At the heart of Parlá’s art lies the concept of "Negative Capability," a term originally coined by poet John Keats, describing an artist’s capacity to dwell comfortably within uncertainty, contradiction, and ambiguity. It is precisely within these uncertain spaces that Parlá’s creativity flourishes. By sculpting time, material, and meaning, he continually asks audiences—and curators worldwide—to reconsider how we perceive images, narratives, and ourselves.

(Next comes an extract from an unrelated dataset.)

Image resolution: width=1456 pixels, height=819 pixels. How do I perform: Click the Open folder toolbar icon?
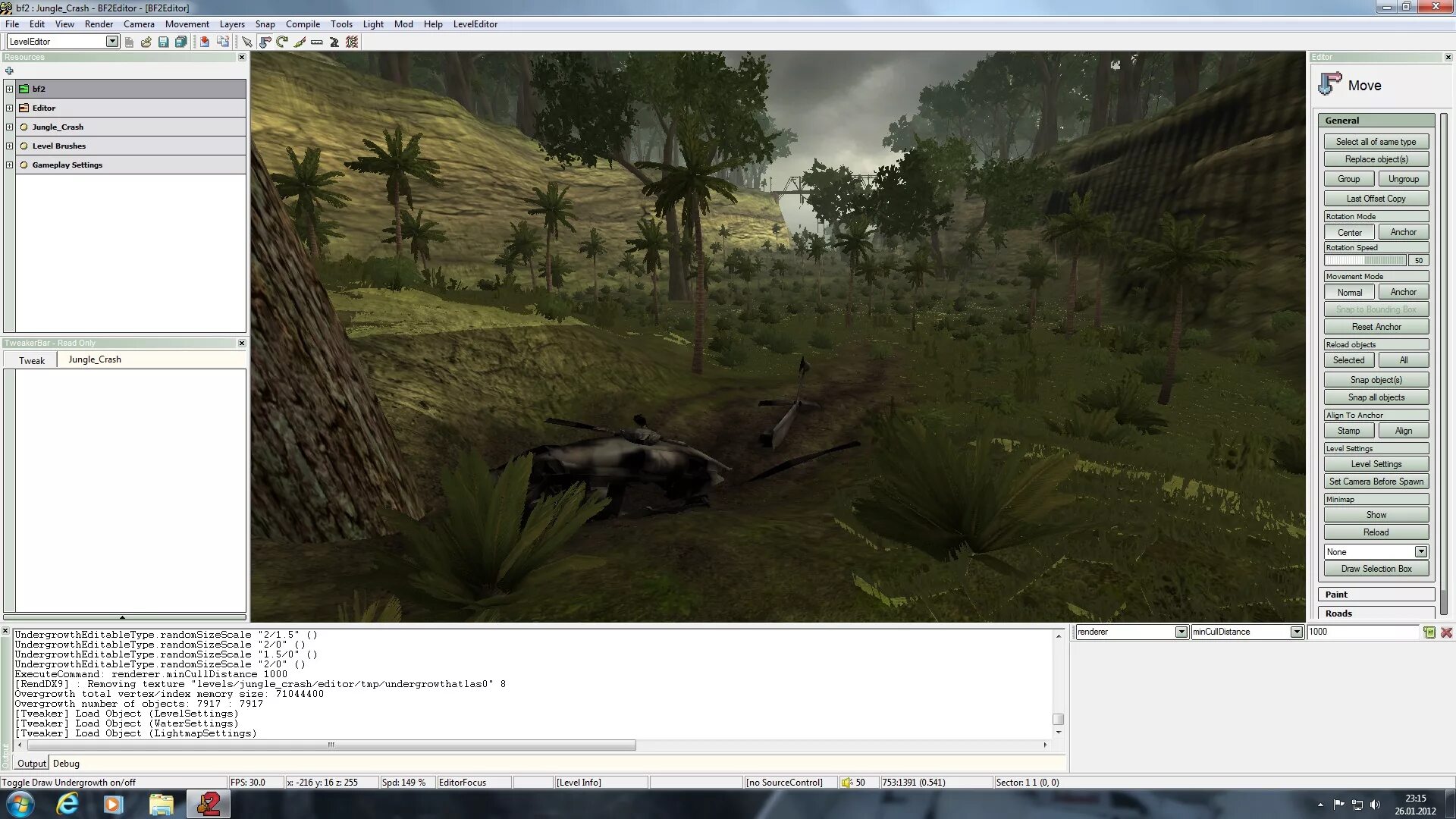pyautogui.click(x=146, y=42)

In an age characterized by rapid change, Rey Parlá’s art is a powerful affirmation of adaptability, experimentation, and resilience. Whether exploring abstract photography, experimental cinema, theater directing, or conceptual projects like SCORES and PICTAS, he remains dedicated to innovation and genuine human engagement. His work is not just a record of artistic evolution; it is an invitation—to see differently, feel deeply, and engage boldly with the transformative power of art itself.

As Parlá continues this remarkable creative journey, curators, critics, and collectors around the world should indeed take notice. His career is not merely a collection of discrete projects but an expansive, living dialogue with time, form, and the infinite potential of negative capability itself—consistently illuminating the profound beauty that emerges from creative uncertainty.